Game 4 starter Kyle Bosworth also had five Ks, in just 3.1 innings, but gave up five runs in the 6-4 loss.
ARTESIA — For a successful season, the baseball saying goes, you want to win at home and split on the road. So, even though the Broncos lost the last game of the four-game series vs. Otero Sunday, they had a successful 3-1 weekend.
But because they had a tough opening home series, they’re one a game shy of the .500 mark, sitting at 3-5 on the young season. Still, for the most part, Sunday’s 13-3 victory and close 6-4 loss to the Rattlers made coach Chris Cook feel OK.
“You never go into a series expecting to sweep; that’s not the mindset,” he said. “The mindset is one at a time. When you’re 3-0, you go into the next game the same way you did the first one: you expect to put up a fight and win. We kept it close, but without a few mistakes in their part, and without a few free bases on their part, we wouldn’t even have been 4-6. It would have been more like 1-6.”

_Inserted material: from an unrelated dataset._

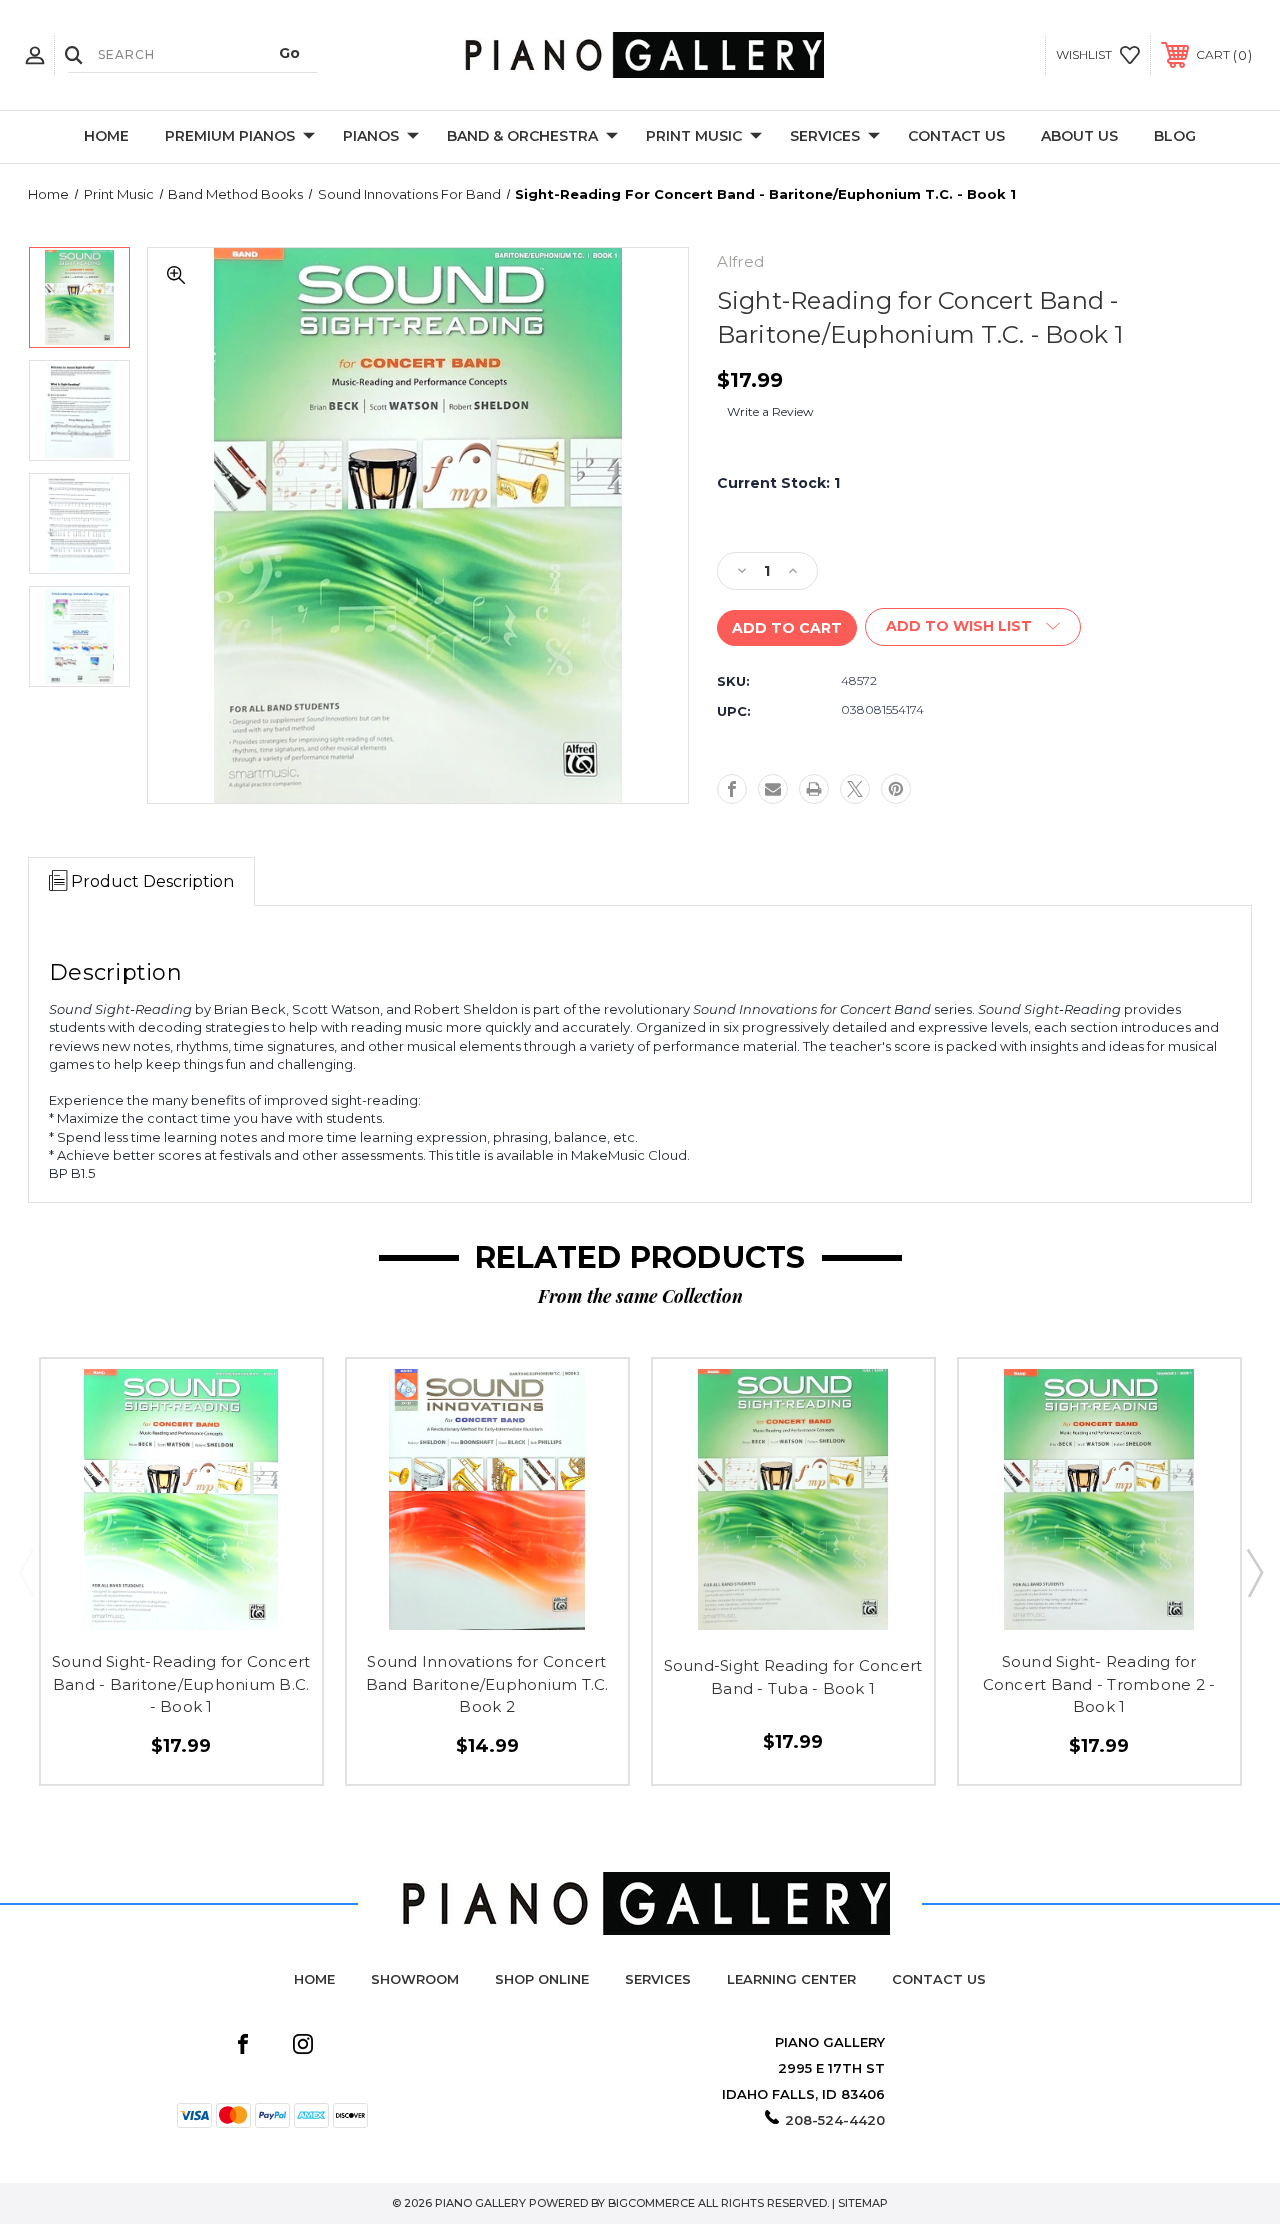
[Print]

With Game 2 still a few hours away, NMMI pounded Otero in a five-inning mercy-rule game in the opener. The visitors went up 2-0 in the first inning on a walk and RBI double, but other than one more run in the third — on a ground rule double, stolen base and sacrifice fly — that’s all Carlos Ortiz gave up. The sophomore allowed only four hits while striking out five in the shortened complete game.

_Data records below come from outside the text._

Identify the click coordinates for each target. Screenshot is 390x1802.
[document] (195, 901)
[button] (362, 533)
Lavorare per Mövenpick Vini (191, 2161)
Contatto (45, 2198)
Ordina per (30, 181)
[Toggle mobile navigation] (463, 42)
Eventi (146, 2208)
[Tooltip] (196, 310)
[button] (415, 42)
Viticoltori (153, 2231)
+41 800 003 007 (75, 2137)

During a Rattler pitching change after the Broncos loaded the bases in Game 4, the NMMI runners congregate at third to talk strategy with head coach Chris Cook.
The defense was also perfect, and while the offense was a bit slow to get started — they trailed 3-0 after 2-1/2 — once they started they never let up.
The Broncos sent 12 runners to the plate in the third inning, scoring nine runs on six hits, four walks and a Rattler error. By the end of the inning, every batter but one had scored at least once, with three doubles and three singles helping get the job done, to make it 9-3 NMMI.
The Broncos added a solo run in the fourth on a walk and two singles, then closed out the game in the fifth with a one-out error that saw Justin Felix go all the way to third on a dropped fly ball in the outfield. Felix scored on a single by John Jensen; Marion McLean then singled; Pancho Mariscal reached on an error that scored Jensen; Alex Howard singled to load the bases; then Winston Welch scored the game-winning run on a walk-off walk.
Howard led the scoring with a 3-for-3 game, one run scored and 2 RBIs. McLean was 3-for-4 with 2 RBIs and runs scored; and Welch was 2-for-3 with 3 RBIs and one run.
Sunday’s nightcap was the only loss for the Broncos, and again, the bats couldn’t bring the runs in when needed.
“We didn’t do a very good job offensively in Game 4, and they did a better job on the mound as far as executing off-speed pitches,” Cook said. “We didn’t do a good job of being on top of fast balls early in counts and doing things you need to do offensively to combat good off speed. … We let them score six; which is still not a terrible job. We gave them some free bases in an inning and a couple of balls dropped for them, but still, we’ve got to be able to score seven runs or more and that’s a game we should have found a way to win.”
After the Rattlers went up 1-0 in the top of the second on a home run by iron-man catcher Hunter Junge, NMMI matched that in the bottom of the stanza on two singles and two walks, but the Broncos left the bases loaded.
The Institute broke things open in the third on a double, two singles, two wild pitches, an error and a walk, but that was all the bats would do the rest of the nine-inning game. Meanwhile, the Rattlers scored four off starter Kyle Bosworth, making it 5-4, then added an insurance run in the seventh.
“Credit them for not packing it in,” Cook said of Otero. “They pitched it pretty well in that game and kept us off balance.”
He said the bullpen “was fantastic all weekend and that’s a very, very good sign for us. We’ve just got to get a little more locked in offensively and I think we’ll be doing what we need to do.”
With NMMI Field getting close to completion, the Broncos will host Dodge City, Kans., Friday, Saturday and Sunday at the New Mexico Junior College ballpark in Hobbs. Cook doesn’t think another new park will be a handicap.
“The sun angle will be different at their place, so that’s the biggest difference, other than the park will play bigger and it’ll be aluminum bats,” he said. “We’re going to face another really young team in Dodge City, coming off a World Series appearance last year. But they’re very young. We’re going to have to swing it and I imagine it’ll be another offensive weekend for everybody, so we’ve got to be prepared.”